Tenía el labio inferior, bueno, y también el superior, hundidos para adentro de la boca, como si se los estuviese mordiendo; pero no, es que no tenía dientes.
Tenía una ligerilla pelusa –o algo más que pelusa-, por debajo de la nariz a modo de incipiente bigote. Incipiente, incipiente..., aquello tenía ya tantos años como ella y además tenía un ¿"lunarcillo"? con varios pelos un poco más largos, en la comisura de los labios.
Poseía unos ojillos almendrados o avellanados, no recuerdo bien el color -"cachis" con mi memoria-, pero sí recuerdo que eran pequeños y que veían muy bien. ¿Cómo no, si tenían que ver por las dos mujeres?
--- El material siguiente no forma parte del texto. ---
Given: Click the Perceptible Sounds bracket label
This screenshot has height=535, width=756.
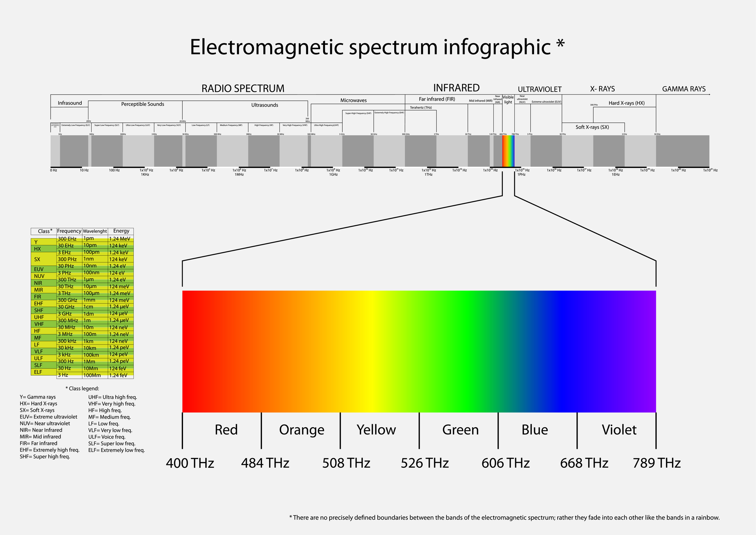Looking at the screenshot, I should tap(143, 104).
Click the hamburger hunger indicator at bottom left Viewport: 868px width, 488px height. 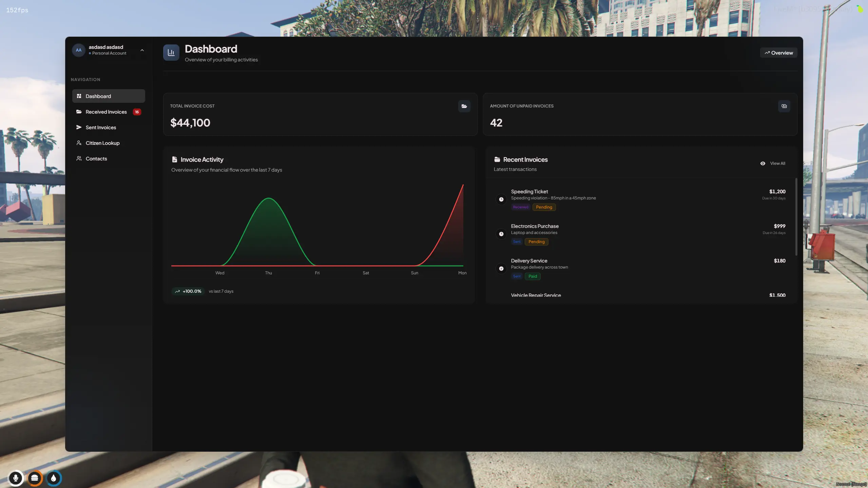[35, 478]
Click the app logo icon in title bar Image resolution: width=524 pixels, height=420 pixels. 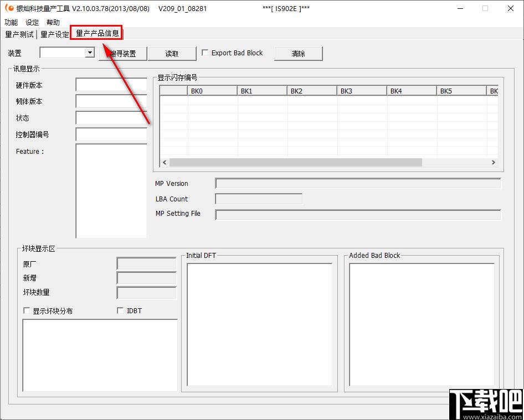[9, 8]
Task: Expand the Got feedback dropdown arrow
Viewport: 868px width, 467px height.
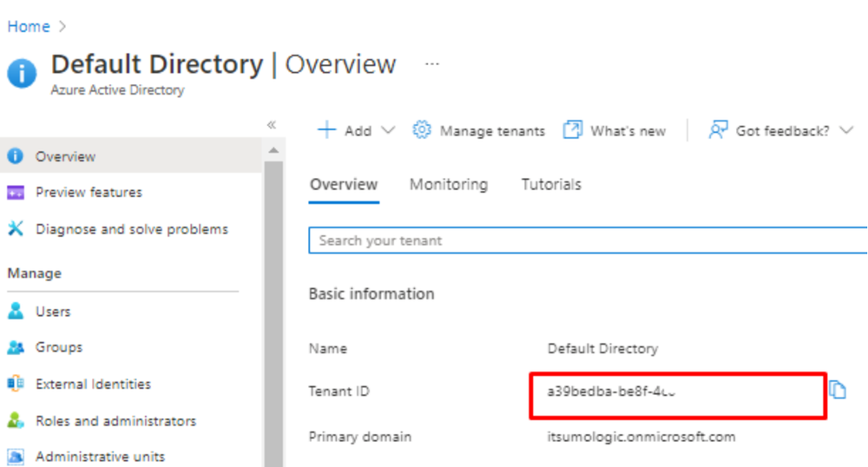Action: [x=847, y=130]
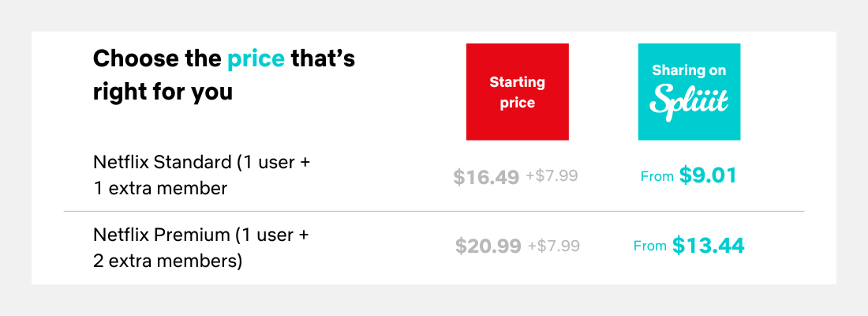Viewport: 868px width, 316px height.
Task: Click the +$7.99 fee beside $20.99
Action: pos(554,246)
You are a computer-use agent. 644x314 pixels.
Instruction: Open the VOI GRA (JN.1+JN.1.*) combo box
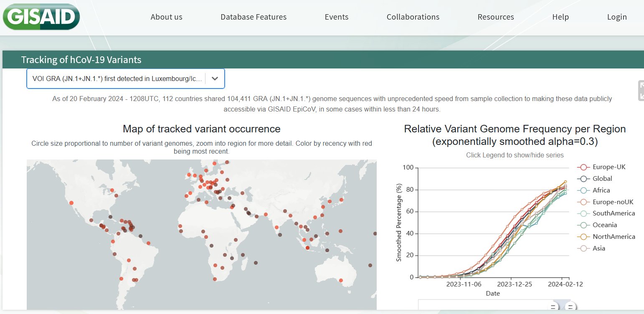click(117, 79)
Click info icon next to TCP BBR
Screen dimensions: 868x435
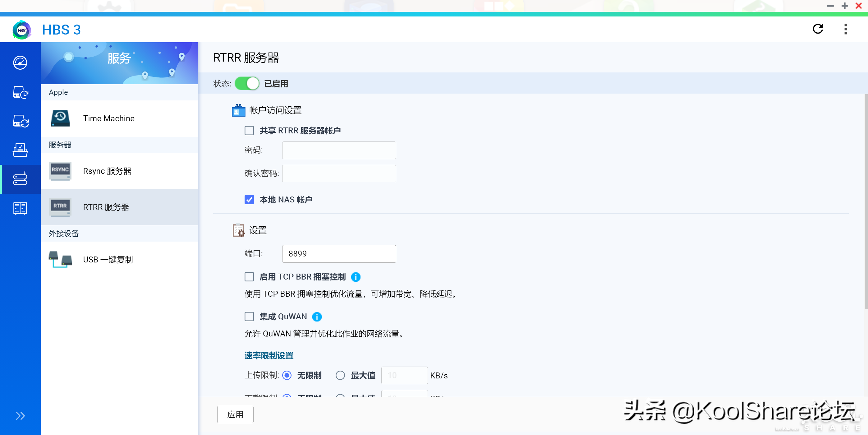pos(355,277)
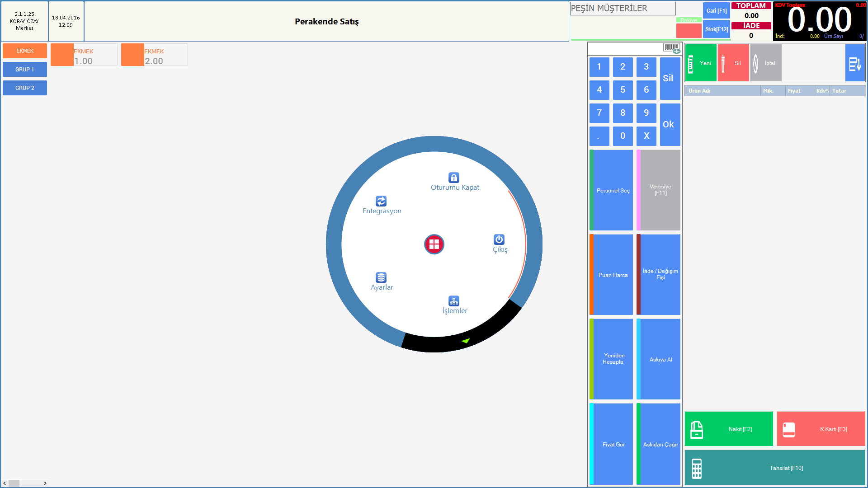Open İşlemler in the circular menu
Screen dimensions: 868x488
click(x=454, y=301)
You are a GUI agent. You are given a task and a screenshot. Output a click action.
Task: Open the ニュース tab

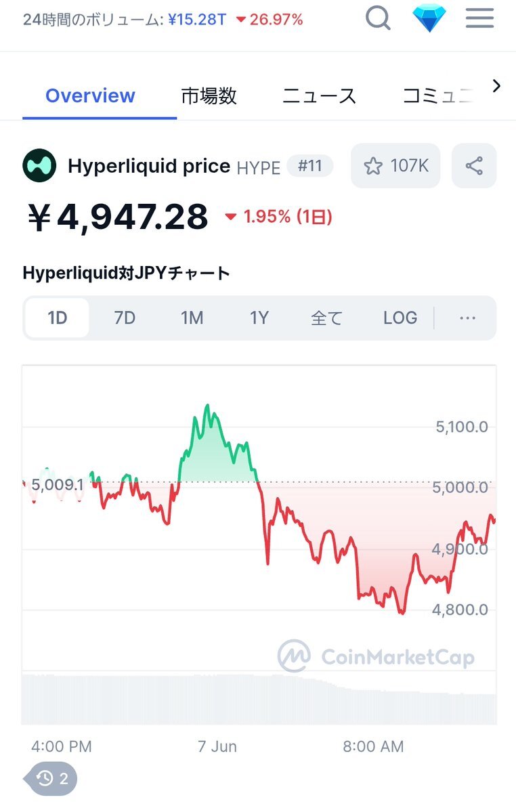tap(320, 95)
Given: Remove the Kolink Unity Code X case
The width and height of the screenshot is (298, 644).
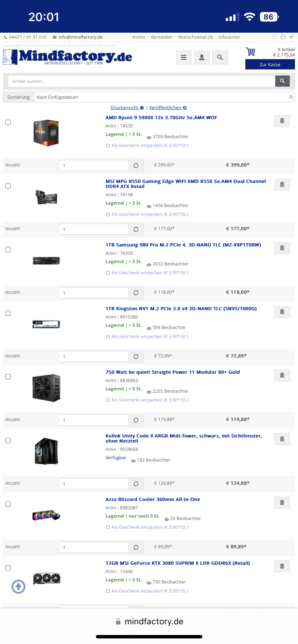Looking at the screenshot, I should coord(282,439).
La frente era estrecha y surcada de arrugas, de modo que parecía que llevaba un trozo de pana gruesa pegado a ella. Y, ¡puaf! una verruga del tamaño de un garbanzo. Esto sí lo supe en el acto, pues en casa se comía cocido todos los días de laboreo y yo había aprendido a limpiarlos incluso, así que como para no conocerlos. Y tapando todo esto, más unas orejas que a mí se me hacían muy grandes -sería por aquello de "para oírte mejor"-, una melena lánguida, grisácea, colgante y despreocupada -o desatendida-, separada en el centro de la cúspide del cráneo por una línea, que parecía trazada por alguien con un pulso incapaz de enhebrar una aguja.
Cuando más me asombré fue cuando la vi masticar el agua. Sí, sí, masticar; pero, ¿cómo, si no tenía dientes? Más tarde, mi madre me dijo que sería por eso, por no tener dientes y me quedé aún más asombrado, si cabe.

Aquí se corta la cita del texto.